Mansour decries the rising numbers of street sellers in downtown Cairo, namely in Talaat Harb Street and its surrounds. His analysis suggests that street sellers who are now occupying sidewalks uninterrupted and unchallenged by any law-enforcing authorities are nothing but another episode in the series of chaos that has plagued the country since the 25 January revolution. Mansour believes that the Egyptians have been collectively punished by the pro-Mubarak security forces, led by his Minister of Interior Habib Al-Adli, since the deliberate release of thousands of criminals and outlaws during the early days of the revolution. This war on Egyptians was clearly proven in the mass killings of demonstrators in the Battle of the Camel.
After power was transferred to the elderly military generals, the chaos has continued, accompanied by a determination to serve the interests of the ousted regime and its deeply-rooted institutions. The generals have successfully created a sphere of political chaos with their collaboration with the Muslim Brotherhood in particular, resulting in putting an end to the revolution, as Mansour sees it. What is further inexplicable is Morsy’s preservation of countless figures of the ousted regime in his governmental and state institutions. This is the reason why chaos has even extended to the streets, which became in the territory of sellers and thugs.
Where is the imbalance?
Hamzawy is searching for the reasons why Egyptians lack the ability to distinguish between valid and illogical political choices. He argues that reason is lacking in situations where citizens are attracted to clouded and extreme religious speeches whereas others are duped by insincere patriotic statements. He further chides the Muslim Brotherhood and its Freedom and Justice Party for accusing and defaming any media professional who attacks President Morsy, his government and any of his decisions.
The primary reason for the apparent gap of wisdom in the political arena, in particular, lies in the strong fear from the rise tide of the Islamist forces, namely the Muslim Brotherhood who have been craving for power for more than 40 years, according to Hamzawy. He condemns those who feel paralysed in front of the Muslim Brotherhood thought, stating that dealing with any counter party cannot be manifested in declaring surrender. Hamzawy asserts that the imbalance in Egypt stems from stunted rational thinking and lack of wise political picks. Giving ears to an extreme religious speech is an additional factor to the general atmosphere of irrationality afflicting Egypt, even after the transfer of power to a so-called civilian authority.
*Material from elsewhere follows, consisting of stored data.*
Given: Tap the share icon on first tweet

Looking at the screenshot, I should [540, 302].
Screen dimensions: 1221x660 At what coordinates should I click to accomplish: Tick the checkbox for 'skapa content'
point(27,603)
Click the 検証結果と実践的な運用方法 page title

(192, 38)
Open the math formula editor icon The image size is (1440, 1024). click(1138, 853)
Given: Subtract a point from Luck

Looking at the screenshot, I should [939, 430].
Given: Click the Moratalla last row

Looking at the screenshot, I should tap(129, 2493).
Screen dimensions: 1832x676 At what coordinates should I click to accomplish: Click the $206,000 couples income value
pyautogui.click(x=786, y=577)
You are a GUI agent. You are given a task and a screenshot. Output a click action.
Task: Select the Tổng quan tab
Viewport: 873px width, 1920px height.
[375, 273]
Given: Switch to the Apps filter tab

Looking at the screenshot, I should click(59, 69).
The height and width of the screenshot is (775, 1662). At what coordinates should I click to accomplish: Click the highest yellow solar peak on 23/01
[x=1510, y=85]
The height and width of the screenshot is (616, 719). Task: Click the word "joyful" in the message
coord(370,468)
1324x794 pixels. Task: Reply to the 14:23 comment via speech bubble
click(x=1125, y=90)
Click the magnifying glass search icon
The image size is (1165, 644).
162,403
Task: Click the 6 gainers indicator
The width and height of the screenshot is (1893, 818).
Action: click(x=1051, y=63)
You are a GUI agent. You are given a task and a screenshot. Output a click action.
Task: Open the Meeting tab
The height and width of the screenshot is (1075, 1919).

Al-Shubashi slams the restrictions on free speech imposed by the Muslim Brotherhood on opposing voices. She criticises the violent attack on journalist Khalid Salah by angry brotherhood mobs at the Media Production City. Al-Shubashi suggests that the Muslim Brotherhood have a systematic approach against whomever dares question why the President did not attend the funeral of those killed in the Sinai attacks, or even those who express their anger against the power and water chaos in hot summer Ramadan days. According to Al-Shubashi, this was illustrated by the brutal beating of demonstrators outside Al-Ittihadiya Palace by Muslim Brotherhood crowds.
Al-Shubashi recalls when president Sadat resorted to repressive laws prohibiting the assembly of five or more people in the early 1980’s, ignoring the existence even of single families comprising of more than five members. She warns the Muslim Brotherhood that the era of fear has gone since 25 January 2011, and that legalising repression and censorship is nothing but an outdated practice. The only solution to Egypt’s problems, including sectarian tensions, is not through silencing of voices, but through social justice, which is the core of Shari’a.